A Founder Fail Story

This is from a Quora thread about founders with seed funding make.

Josh Fechter was gracious enough to share his own personal story about his mobile job finding app.

https://www.quora.com/What-are-the-common-mistakes-that-seed-funded-startup-founders-make

 

HOW WE RECKLESSLY BLEW $500,000 IN FIVE MONTHS

We had a Reddit post about our launch go viral resulting in over 10,000 users for our mobile app.

The idea: A mobile application that makes applying for a job as easy as a swipe.

People need to find and land jobs faster. That’s a huge pain point.

With our app, everyone who needs a job will get hired because it will be easy for them to apply.

Soon after our “aha” moment, two of the co-founders landed $500,000 in funding.

Look at our user numbers!

We worked at Google and in management consulting, so we know what we’re doing.

A month into startup life.

Why aren’t users coming back to our app?

Why won’t recruiters use our app?

We’d done zero customer development.

After many phone calls and surveys, we realized recruiters and founders willing to pay for a job platform want the job application process to be difficult.

Why?

It weeds out low-quality candidates.

Swiping right for your dream job is ideal for a candidate, but a nightmare for a hiring manager. You’d receive thousands of applicants in minutes.

How do we fix this?

What if we showed candidates only relevant jobs based on their uploaded profile details?

That’d work.

Nope.

Candidates continued to swipe right without thinking twice.

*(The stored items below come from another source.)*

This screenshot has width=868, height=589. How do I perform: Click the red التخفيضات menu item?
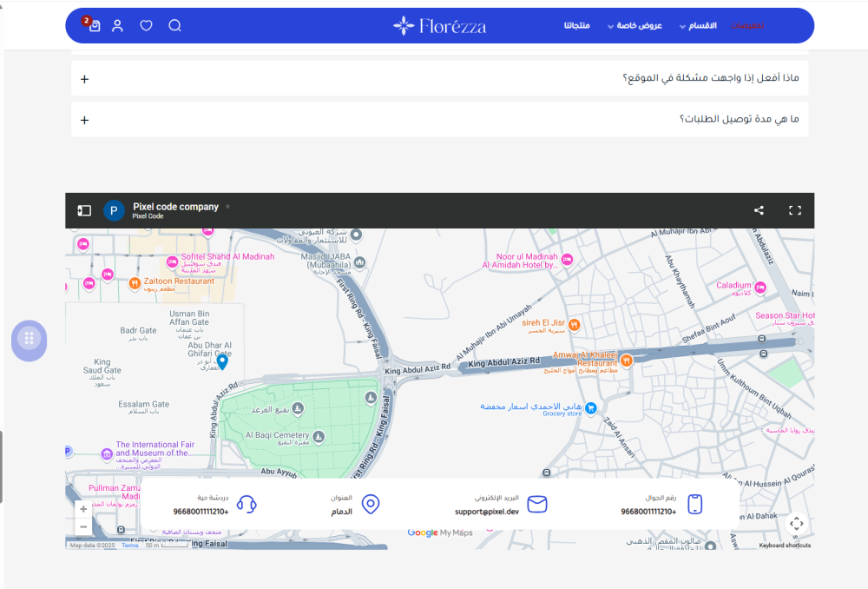[x=747, y=26]
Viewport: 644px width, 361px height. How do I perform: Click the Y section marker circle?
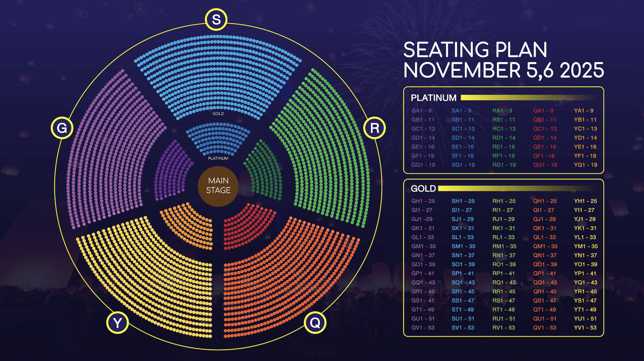tap(117, 322)
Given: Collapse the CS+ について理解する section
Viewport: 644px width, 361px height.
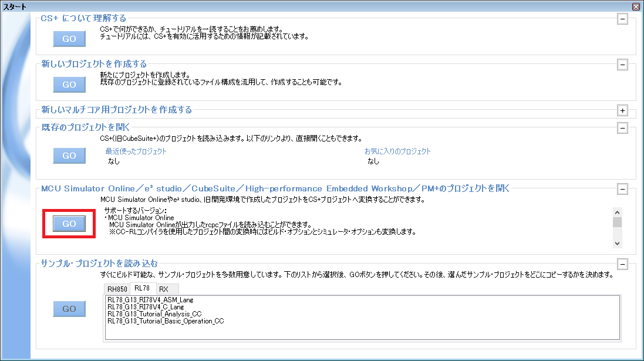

What if we reduced the numbers of candidates we have? We’ll only have engineers on the platform. They hate applying for jobs, so they’ll be more selective. Plus, recruiters will pay to get in touch with engineers.

Now, we had to act as recruiters and message every engineer to use our platform to get in touch with recruiters.

It made zero sense.

We failed five months after launching the company.

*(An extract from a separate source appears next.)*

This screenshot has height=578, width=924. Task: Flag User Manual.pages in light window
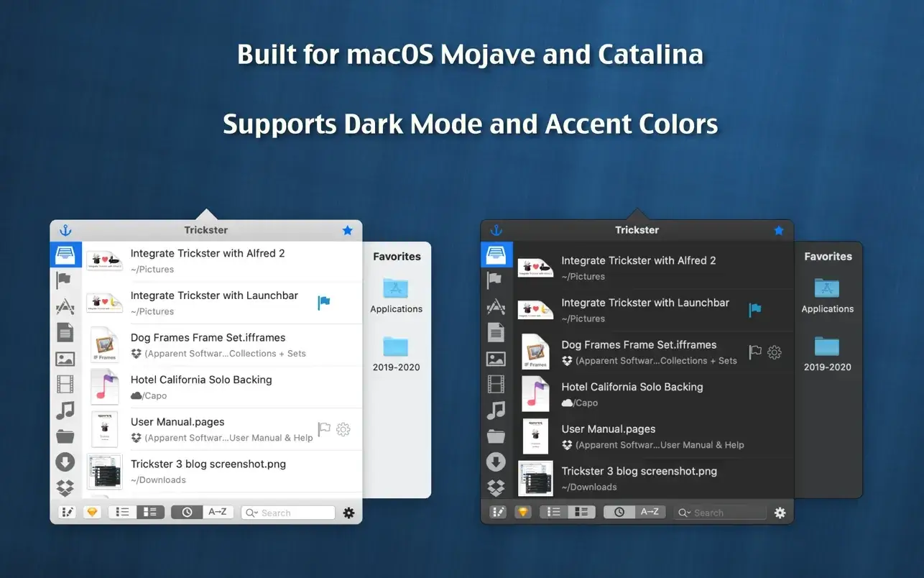click(324, 429)
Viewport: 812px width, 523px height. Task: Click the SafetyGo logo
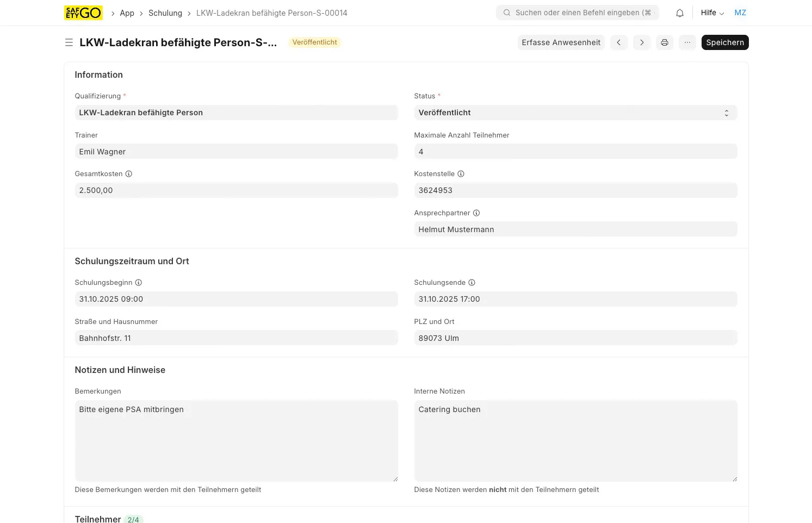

The next three years, I heard of many other founders getting investor money for the same idea.

All their companies failed, too.

That’s what happens when you use vanity metrics to get funding, especially when your users came from a viral Reddit post.

That’s what happens when you do zero customer development before building a product.

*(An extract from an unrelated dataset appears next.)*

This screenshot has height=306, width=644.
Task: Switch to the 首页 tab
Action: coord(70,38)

That’s what happens when you have no domain expertise in your startup’s industry.

The secret element of a startup’s success happens before you write your first line of code. It’s becoming an expert in your startup’s industry, understanding your prospect’s pain points, and getting pre-sales to validate your product.

Once you take these three steps, bootstrap your startup as long as you can. When you have traction and want to scale faster, then get funding.

In the meantime, try not to get distracted by all the shiny objects.